THE PROBLEM. Which lines in the data below contain the word "logo"? Copy each of them.

Stored records.

-- Opening Marker --

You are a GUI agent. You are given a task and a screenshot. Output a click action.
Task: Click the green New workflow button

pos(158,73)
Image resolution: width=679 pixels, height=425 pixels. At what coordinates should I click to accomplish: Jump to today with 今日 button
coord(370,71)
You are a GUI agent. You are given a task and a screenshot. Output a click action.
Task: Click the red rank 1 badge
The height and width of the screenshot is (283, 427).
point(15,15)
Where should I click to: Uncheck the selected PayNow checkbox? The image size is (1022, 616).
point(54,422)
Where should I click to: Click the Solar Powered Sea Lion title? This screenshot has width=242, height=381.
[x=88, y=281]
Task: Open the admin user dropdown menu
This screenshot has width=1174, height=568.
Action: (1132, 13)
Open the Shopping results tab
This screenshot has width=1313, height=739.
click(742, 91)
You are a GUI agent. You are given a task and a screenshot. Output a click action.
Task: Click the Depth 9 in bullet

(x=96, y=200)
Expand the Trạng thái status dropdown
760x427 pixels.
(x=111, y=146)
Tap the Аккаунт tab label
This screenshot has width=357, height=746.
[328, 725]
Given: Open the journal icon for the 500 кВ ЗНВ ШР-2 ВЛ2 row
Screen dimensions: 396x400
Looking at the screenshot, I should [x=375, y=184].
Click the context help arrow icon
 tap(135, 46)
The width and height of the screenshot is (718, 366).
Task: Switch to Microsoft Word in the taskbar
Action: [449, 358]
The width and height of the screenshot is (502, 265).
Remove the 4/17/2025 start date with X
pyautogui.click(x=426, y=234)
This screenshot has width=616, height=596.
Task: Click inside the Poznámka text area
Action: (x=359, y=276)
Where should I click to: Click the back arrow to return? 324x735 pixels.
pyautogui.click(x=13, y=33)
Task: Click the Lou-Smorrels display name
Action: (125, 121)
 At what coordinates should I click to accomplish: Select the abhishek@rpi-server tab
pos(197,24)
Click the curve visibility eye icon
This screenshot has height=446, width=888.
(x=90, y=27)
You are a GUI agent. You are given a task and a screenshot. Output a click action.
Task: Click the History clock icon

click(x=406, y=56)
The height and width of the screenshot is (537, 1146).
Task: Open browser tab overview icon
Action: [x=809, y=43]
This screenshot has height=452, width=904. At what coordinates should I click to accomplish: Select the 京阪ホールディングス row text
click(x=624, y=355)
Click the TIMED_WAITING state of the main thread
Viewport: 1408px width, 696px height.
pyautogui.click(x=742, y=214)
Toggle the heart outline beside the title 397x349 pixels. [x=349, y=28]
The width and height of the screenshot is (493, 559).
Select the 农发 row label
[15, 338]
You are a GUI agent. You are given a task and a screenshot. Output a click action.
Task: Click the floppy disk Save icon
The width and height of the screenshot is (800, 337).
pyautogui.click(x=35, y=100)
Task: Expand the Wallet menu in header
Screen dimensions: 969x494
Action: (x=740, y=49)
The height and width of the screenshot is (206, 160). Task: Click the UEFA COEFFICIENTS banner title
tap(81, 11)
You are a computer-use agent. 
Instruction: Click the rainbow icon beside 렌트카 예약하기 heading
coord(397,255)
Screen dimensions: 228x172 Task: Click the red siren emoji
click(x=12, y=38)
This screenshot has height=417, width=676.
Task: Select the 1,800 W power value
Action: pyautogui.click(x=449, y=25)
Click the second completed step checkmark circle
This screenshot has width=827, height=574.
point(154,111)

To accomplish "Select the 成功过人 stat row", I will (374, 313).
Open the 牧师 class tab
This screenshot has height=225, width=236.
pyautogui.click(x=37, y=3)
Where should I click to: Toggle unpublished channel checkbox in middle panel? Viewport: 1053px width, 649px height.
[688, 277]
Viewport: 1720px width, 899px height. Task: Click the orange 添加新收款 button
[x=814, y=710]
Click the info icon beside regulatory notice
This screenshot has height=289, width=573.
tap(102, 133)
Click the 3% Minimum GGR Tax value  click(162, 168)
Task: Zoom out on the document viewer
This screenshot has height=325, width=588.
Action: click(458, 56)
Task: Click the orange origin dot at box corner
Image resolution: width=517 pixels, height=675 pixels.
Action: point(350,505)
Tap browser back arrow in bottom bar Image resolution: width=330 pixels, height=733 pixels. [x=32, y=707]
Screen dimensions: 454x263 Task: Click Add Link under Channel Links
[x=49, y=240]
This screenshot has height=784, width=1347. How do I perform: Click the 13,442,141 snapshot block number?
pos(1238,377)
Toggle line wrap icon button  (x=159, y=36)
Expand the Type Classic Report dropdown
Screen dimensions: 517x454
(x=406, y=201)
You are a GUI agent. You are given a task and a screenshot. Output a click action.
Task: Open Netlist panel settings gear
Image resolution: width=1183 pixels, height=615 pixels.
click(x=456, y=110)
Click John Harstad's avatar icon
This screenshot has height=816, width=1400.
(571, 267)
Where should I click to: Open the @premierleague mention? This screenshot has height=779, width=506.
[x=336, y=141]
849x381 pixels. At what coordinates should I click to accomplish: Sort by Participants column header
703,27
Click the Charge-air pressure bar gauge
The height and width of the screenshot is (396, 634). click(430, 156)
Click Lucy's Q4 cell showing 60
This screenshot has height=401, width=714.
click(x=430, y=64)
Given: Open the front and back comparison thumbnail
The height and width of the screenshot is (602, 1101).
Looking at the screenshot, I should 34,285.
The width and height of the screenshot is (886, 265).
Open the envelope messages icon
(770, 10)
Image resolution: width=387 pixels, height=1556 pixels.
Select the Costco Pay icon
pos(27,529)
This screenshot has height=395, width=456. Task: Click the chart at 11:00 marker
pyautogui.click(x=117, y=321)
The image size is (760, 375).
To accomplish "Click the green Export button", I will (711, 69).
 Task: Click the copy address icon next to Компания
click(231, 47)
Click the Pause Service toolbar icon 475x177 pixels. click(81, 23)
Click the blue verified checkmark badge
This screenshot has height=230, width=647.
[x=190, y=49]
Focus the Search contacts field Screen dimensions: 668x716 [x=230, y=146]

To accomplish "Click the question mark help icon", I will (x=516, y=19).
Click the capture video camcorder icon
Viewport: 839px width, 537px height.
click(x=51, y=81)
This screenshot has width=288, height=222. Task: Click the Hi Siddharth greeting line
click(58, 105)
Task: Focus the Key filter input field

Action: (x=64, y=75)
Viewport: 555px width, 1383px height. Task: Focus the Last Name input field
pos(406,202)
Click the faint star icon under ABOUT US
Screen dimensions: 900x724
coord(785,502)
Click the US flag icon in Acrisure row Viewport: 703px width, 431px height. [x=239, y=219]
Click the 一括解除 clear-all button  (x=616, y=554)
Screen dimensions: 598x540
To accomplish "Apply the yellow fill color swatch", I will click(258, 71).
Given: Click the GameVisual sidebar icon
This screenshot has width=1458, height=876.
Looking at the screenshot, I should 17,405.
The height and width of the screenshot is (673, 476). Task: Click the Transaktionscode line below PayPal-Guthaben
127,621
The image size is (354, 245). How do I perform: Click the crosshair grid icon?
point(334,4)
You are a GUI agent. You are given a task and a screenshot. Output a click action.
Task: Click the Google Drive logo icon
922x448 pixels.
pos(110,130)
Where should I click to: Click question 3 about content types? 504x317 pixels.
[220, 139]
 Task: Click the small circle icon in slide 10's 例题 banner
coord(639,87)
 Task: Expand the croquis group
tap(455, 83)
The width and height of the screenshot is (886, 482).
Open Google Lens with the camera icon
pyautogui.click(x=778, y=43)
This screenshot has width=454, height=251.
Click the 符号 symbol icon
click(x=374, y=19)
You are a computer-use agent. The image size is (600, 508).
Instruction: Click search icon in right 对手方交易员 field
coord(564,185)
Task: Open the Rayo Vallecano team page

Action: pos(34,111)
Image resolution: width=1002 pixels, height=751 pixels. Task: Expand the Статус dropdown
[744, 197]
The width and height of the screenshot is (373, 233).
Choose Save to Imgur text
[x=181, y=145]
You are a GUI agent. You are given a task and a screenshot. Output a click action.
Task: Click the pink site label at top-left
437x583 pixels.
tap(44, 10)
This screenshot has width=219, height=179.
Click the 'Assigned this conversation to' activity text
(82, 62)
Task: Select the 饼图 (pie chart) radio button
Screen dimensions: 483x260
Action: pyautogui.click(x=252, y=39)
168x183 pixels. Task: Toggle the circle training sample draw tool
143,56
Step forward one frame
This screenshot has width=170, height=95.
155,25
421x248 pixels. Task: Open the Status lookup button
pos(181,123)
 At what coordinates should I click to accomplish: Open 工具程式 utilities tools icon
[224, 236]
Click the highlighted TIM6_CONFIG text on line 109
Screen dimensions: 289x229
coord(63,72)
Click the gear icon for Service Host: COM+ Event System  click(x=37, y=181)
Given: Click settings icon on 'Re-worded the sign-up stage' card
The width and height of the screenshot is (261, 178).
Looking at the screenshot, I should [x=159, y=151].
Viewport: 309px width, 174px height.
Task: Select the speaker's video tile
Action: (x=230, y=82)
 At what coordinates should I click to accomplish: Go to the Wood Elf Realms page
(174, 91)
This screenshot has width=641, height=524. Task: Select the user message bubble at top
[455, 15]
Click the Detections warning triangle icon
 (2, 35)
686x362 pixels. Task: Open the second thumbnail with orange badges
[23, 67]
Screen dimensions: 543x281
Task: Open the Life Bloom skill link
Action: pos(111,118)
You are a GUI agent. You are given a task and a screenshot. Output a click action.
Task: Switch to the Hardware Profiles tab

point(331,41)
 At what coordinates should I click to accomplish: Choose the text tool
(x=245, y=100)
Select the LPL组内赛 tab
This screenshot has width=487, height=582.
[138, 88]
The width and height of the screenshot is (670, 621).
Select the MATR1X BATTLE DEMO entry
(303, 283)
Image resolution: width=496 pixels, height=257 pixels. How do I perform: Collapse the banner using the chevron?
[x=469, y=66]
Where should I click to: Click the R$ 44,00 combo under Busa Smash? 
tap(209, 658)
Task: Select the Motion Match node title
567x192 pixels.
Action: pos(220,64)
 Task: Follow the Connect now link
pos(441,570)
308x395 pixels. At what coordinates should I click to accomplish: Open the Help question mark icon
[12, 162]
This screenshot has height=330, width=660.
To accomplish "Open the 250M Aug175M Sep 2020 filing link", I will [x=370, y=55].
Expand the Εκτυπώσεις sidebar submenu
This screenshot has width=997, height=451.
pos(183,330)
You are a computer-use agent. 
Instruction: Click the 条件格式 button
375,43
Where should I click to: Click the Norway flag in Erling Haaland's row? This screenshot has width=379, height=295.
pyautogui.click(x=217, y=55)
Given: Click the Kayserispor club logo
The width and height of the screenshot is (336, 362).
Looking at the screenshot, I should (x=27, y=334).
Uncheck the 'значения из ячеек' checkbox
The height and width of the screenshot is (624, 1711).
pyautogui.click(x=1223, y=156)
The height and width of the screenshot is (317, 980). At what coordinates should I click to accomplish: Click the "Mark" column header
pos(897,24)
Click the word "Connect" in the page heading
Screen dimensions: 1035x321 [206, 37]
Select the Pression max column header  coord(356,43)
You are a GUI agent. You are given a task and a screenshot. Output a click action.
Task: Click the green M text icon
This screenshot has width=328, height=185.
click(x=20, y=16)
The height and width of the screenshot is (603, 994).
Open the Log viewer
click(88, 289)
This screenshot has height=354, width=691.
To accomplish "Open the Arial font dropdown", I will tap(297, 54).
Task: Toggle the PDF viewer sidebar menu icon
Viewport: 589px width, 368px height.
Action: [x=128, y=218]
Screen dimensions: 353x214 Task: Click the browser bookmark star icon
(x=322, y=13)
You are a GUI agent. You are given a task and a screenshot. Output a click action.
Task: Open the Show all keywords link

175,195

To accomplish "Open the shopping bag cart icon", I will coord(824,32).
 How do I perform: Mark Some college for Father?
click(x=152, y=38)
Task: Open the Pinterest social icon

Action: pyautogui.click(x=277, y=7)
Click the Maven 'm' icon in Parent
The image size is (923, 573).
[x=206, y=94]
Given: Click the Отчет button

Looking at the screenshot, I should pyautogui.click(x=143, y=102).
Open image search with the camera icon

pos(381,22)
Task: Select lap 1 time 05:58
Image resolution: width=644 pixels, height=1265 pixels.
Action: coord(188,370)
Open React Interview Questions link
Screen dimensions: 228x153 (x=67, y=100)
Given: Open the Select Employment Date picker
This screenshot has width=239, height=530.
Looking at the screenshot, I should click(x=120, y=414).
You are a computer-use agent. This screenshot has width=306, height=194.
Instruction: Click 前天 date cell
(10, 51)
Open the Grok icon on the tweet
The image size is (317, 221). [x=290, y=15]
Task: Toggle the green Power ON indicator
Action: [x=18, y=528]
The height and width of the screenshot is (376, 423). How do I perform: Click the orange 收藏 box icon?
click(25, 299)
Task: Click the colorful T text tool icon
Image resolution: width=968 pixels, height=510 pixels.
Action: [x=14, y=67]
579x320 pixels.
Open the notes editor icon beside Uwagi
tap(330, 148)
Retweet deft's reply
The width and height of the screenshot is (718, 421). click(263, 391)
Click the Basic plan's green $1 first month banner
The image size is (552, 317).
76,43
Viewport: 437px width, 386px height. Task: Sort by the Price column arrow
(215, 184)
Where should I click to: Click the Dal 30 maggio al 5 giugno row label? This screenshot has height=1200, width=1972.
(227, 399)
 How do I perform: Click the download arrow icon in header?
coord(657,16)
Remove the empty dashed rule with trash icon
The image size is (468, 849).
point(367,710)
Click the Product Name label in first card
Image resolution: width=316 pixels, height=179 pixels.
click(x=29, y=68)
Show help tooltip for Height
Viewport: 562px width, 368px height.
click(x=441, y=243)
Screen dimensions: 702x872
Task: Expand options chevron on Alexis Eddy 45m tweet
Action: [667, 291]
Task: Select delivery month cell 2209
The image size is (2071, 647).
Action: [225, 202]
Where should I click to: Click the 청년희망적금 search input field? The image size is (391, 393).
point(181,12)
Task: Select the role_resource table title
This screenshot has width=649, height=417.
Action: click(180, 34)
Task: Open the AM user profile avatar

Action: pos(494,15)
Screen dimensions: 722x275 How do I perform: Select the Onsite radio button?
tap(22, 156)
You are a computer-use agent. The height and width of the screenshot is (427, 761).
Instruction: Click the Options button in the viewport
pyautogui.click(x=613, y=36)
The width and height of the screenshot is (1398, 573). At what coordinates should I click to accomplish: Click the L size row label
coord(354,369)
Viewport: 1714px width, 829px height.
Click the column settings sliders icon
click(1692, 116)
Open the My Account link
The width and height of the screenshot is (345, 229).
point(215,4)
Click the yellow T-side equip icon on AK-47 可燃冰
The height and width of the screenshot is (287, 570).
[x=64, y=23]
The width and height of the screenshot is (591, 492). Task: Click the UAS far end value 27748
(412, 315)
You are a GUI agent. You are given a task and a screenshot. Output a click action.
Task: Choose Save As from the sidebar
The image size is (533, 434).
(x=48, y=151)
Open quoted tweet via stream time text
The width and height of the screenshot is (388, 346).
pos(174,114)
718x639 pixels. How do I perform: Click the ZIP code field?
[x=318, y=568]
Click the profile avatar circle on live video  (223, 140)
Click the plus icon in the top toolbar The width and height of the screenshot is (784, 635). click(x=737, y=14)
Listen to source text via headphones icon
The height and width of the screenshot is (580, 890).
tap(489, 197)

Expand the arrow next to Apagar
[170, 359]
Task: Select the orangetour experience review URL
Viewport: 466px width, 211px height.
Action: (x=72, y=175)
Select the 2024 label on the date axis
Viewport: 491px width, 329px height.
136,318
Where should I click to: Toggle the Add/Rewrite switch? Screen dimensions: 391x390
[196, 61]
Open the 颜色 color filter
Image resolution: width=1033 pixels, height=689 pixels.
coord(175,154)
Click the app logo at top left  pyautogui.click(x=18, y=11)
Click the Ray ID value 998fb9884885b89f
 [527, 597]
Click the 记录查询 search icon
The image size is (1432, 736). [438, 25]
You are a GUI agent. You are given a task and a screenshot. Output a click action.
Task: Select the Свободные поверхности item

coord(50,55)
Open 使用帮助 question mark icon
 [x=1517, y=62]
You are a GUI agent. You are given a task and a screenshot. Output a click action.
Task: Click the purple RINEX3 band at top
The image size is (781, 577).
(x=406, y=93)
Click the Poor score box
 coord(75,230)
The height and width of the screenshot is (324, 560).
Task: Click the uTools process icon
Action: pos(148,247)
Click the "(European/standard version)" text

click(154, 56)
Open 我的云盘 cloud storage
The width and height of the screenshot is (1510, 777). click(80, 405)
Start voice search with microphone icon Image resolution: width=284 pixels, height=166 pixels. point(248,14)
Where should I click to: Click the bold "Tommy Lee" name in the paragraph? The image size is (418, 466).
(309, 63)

-- Closing Marker --

SOLUTION FOR THIS TASK.
Task: Click the Google Drive logo icon
Given: Click the Kayserispor club logo
Click the app logo at top left  pyautogui.click(x=18, y=11)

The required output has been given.